CSI-Impaired Secure Resource Allocation for SWIPT-Enabled Full-Duplex Consumer Internet of Things Networks in Smart Healthcare

Energy efficiency is regards as an important problem in energy-limited wireless medical sensor networks owing to the energy shortage. On the other hand, full-duplex is considered as the promising technology for the future wireless consumer medical sensor networks that provides higher transmission rate. In this paper, we discussed a secure energy-efficient beamformer design that was impaired by channel state information (CSI) for two-way multi-input multi-output (MIMO) wireless medical sensor networks in smart healthcare, enabling simultaneous wireless data and power communication.
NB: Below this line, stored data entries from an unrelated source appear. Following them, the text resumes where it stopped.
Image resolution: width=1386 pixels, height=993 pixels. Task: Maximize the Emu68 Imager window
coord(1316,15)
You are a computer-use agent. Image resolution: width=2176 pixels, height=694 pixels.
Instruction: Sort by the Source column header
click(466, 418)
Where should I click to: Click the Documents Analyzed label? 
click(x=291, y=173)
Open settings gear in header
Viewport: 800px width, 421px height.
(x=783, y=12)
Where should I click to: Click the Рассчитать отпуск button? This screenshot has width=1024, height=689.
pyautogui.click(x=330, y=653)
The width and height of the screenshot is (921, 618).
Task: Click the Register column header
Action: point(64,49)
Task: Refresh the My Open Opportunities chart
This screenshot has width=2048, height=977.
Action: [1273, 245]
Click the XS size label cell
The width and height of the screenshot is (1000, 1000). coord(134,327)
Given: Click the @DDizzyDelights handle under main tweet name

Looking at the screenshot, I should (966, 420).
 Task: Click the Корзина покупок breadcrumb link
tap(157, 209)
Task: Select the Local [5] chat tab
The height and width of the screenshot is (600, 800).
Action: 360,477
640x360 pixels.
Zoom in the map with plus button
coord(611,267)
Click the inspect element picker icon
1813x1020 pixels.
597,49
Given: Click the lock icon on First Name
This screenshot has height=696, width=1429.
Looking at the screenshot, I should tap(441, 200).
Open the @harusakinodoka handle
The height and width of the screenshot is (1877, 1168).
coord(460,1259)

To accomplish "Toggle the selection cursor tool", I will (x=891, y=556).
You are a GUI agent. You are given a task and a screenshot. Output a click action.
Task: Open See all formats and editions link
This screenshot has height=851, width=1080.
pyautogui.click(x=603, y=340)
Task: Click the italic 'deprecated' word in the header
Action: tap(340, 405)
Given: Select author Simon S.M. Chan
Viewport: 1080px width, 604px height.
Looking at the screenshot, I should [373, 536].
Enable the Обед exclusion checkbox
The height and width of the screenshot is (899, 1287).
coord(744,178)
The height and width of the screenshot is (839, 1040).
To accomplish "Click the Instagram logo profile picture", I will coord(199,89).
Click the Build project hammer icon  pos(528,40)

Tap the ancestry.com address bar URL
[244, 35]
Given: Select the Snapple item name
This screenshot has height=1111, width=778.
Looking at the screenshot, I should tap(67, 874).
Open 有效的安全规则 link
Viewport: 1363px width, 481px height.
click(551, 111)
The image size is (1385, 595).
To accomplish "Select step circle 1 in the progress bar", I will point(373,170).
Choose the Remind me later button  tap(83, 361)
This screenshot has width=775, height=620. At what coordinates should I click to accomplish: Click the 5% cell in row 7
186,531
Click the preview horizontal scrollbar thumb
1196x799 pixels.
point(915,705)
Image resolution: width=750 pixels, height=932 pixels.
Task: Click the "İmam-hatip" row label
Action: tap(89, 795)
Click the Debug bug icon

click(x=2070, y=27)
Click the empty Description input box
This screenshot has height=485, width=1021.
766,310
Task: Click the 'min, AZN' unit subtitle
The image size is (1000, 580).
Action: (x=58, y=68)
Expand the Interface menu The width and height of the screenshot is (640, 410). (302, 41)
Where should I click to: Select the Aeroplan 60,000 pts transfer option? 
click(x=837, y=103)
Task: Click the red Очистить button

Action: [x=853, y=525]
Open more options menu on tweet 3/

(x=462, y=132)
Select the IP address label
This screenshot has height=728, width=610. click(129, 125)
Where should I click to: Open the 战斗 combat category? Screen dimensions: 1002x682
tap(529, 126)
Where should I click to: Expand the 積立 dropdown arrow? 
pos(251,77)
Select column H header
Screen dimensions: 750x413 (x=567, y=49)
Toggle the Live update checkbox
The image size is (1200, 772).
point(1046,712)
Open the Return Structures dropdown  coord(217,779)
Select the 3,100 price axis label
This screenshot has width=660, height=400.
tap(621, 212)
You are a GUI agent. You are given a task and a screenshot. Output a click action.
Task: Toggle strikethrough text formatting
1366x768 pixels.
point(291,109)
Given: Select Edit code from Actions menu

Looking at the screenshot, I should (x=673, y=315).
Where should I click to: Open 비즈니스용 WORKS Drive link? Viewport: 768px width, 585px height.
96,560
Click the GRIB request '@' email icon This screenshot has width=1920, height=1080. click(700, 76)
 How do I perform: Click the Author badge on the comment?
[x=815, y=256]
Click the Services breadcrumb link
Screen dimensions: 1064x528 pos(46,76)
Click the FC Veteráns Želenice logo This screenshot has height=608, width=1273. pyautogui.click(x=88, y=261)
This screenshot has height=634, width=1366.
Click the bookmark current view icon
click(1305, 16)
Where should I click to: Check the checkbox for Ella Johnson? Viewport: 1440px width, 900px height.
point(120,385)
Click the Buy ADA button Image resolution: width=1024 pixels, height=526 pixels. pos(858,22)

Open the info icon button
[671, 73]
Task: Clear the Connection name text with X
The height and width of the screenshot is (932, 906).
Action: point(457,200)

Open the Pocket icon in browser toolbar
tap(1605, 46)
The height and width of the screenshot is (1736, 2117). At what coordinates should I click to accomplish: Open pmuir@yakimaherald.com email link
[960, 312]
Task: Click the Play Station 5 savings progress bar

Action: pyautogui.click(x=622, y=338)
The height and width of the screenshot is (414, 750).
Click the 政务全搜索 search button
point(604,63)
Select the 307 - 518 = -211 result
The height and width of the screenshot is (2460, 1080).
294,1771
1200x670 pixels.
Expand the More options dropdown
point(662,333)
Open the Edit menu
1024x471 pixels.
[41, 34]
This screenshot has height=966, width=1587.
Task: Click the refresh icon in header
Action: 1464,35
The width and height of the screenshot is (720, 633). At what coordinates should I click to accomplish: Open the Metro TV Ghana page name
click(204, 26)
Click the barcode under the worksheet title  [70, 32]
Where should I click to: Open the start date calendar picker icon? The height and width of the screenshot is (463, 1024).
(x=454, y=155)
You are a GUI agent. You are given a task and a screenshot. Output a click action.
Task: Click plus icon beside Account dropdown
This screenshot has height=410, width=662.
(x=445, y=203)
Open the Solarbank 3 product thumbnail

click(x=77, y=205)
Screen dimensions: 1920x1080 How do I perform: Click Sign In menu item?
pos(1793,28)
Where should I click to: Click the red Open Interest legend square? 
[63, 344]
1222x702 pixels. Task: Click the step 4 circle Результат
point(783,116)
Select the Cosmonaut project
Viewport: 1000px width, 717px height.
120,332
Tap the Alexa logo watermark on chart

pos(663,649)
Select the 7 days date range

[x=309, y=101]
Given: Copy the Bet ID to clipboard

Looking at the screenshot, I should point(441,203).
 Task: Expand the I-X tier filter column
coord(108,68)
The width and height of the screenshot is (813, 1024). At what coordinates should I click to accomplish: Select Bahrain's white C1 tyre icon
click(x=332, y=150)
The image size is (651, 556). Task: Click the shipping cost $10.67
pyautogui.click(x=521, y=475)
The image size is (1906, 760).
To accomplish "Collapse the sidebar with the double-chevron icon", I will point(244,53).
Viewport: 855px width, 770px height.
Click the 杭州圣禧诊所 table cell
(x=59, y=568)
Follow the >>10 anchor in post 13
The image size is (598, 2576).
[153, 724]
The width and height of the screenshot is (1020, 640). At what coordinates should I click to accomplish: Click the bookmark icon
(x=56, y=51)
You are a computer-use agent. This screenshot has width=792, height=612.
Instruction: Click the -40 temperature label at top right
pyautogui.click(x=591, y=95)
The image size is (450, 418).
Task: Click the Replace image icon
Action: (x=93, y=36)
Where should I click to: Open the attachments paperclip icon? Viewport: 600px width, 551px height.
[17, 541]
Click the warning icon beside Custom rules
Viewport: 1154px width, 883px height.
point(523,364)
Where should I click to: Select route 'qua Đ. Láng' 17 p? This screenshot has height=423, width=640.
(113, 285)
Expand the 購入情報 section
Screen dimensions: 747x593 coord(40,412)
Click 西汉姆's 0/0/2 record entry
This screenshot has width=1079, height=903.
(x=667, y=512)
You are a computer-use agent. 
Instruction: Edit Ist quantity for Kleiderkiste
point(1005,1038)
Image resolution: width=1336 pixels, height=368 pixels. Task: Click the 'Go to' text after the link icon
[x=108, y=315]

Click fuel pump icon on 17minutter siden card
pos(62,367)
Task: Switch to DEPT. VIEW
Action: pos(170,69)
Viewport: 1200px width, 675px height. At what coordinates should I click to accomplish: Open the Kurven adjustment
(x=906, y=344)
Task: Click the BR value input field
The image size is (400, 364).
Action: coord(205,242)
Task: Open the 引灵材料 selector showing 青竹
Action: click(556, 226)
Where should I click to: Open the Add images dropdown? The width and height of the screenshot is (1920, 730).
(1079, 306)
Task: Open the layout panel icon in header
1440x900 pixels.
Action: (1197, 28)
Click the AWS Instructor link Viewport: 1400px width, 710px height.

We consider the norm-bounded channel error model and pose a new worse case maximization problem in terms of secure energy efficiency, aiming to promote the secure rate and reduce the networks power consumption, subject to meeting several reality constraints such as the full-duplex transmitter's power constraint and the minimum harvested energy constrains. To handle the non-convex problem, we firstly examine the relationship between rate and weighted mean square error (WMSE), then utilize the sign-definiteness and S-procedure lemma to eliminate the impact of channel errors. Furthermore, an iterative green secure beamformer design algorithm is developed. The numerical results show that our proposed algorithm has the better performance compared with the conventional schemes in terms of secure-energy-efficiency. Specifically, our proposed algorithm improves secrecy energy efficiency by 57.14%, as compared to the half-duplex secure transmission scheme.